Evolutionary.jl icon indicating copy to clipboard operation
Evolutionary.jl copied to clipboard

Parallelization

Open wildart opened this issue 5 years ago • 11 comments

Consider parallelization of the algorithms in multiple modes:

  • [x] Single process (core)
  • [x] Multi-threading
  • [ ] Multi-process (multi-core)

wildart avatar Mar 18 '20 19:03 wildart

Despite the major changes I tried to pull in #43 , parallelization of the entire population is not that hard to implement, using the DistributedArrays package. I already have a prototype that works well with several processes in the same computer and I almost have a way to easily incorporate this in a cluster. If I have time I can add this prototype in another PR

tpdsantos avatar Mar 18 '20 19:03 tpdsantos

I do not think that DistributedArrays is an answer. It covers only multi-core scenario. Even basic julia parallel computing routines are enough for scatter-gather computations that are required for evolutionary algorithms.

My goal is to make some sort of universal parallelization pipeline that would be configured to a specific computational topology, and the used to run any evolutionary algorithm. In order to do that, all parallelizable parts of the evolutionary algorithms need to be self-contained side-effect free functions, similar to #26 or ga part of #43.

The computational pipeline should have some simple interface and comprehensive syntax,

input |> ga(fitness = objFunc, mutation = inversion) |> Distributed(ncores = 10) 

or maybe even some simple DSL,

@local ga(input, mutationRate = 0.2, tolIter = 20) do
    population |> roulette |> inversion |> offspring
end

wildart avatar Mar 18 '20 20:03 wildart

I do not think that DistributedArrays is an answer. It covers only multi-core scenario. Even basic julia parallel computing routines are enough for scatter-gather computations that are required for evolutionary algorithms.

## Stated goal 1
In the records, reproduce the lines from the one containing "Click the Inbox tray icon in sidebar" through the one containing "point(35,255)", both included, and omit the pictures.
The thread on parallelization and the records that follow are separate material.

## Record extracts
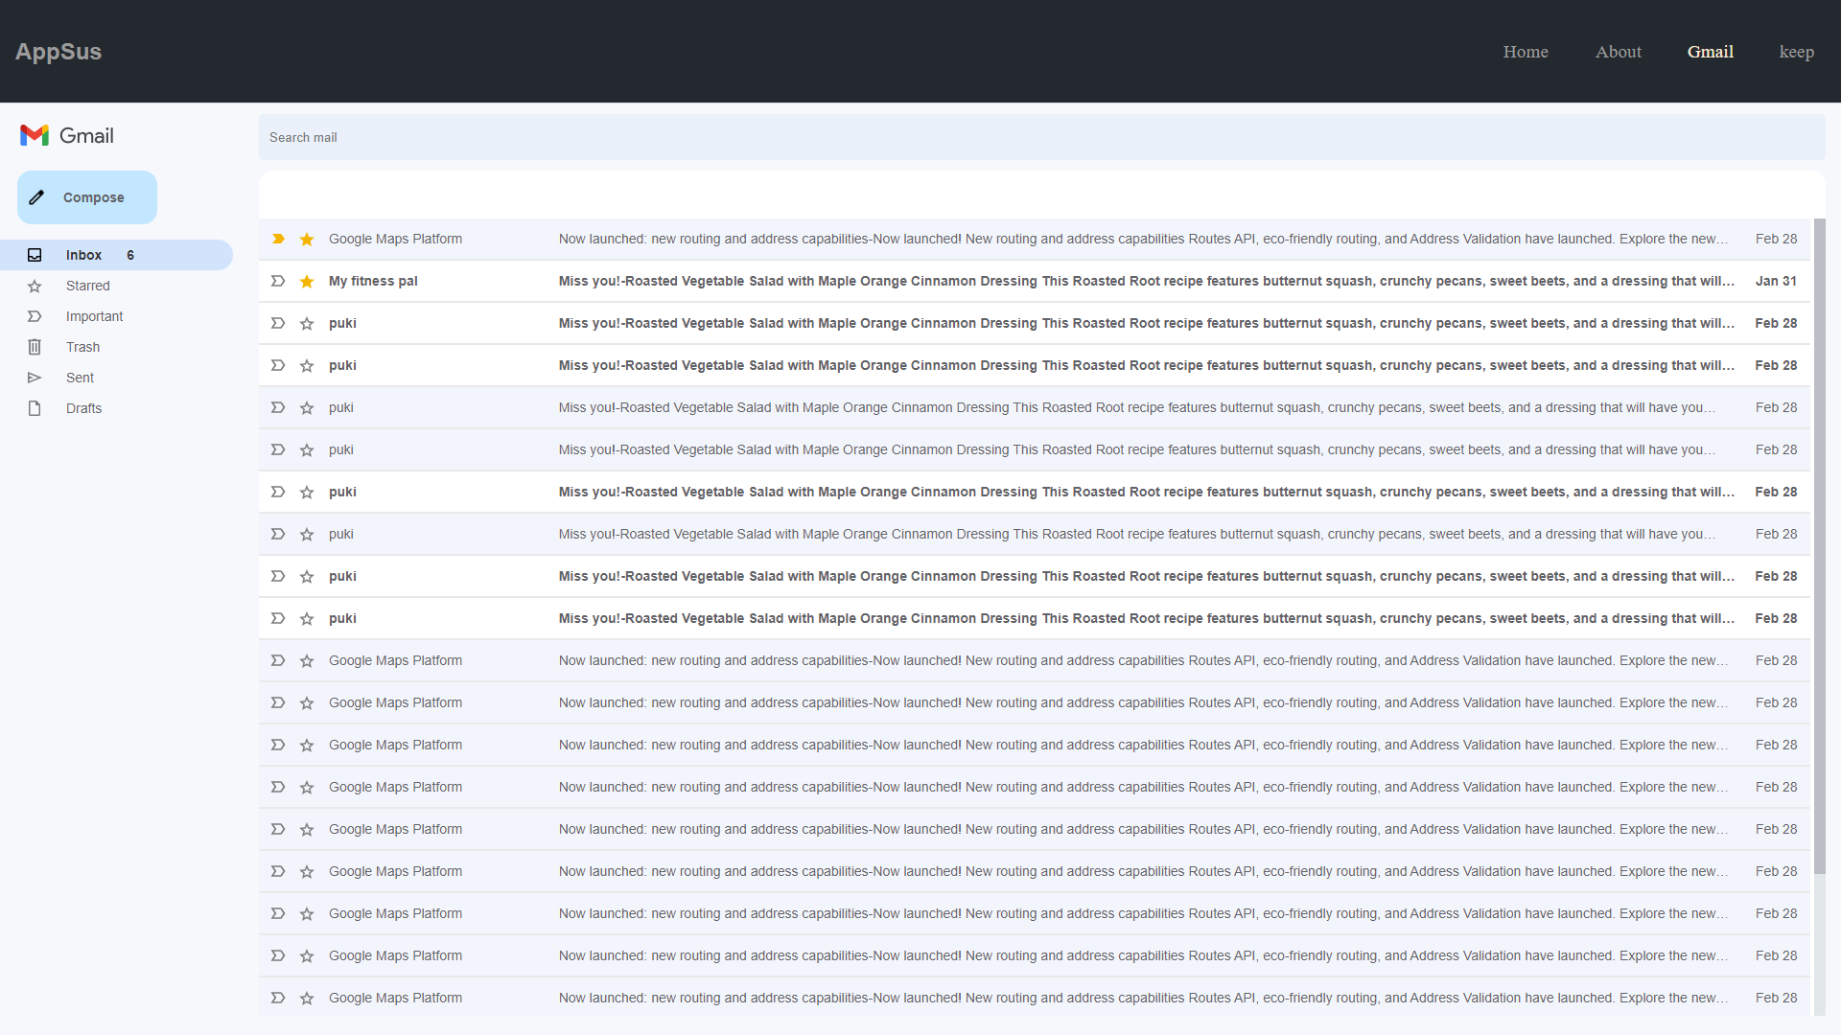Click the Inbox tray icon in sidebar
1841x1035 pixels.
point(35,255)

* * *

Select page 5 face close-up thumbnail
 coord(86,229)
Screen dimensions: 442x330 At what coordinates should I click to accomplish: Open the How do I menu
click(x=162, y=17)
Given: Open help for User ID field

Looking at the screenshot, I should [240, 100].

==

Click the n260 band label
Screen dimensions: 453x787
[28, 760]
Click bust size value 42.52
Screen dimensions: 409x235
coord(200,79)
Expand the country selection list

## Stated goal 2
In the parallelization thread, which mode in the list of parallelization modes is still left unchecked?

## Written answer 1
Click the Inbox tray icon in sidebar
1841x1035 pixels.
point(35,255)

## Written answer 2
Multi-process (multi-core)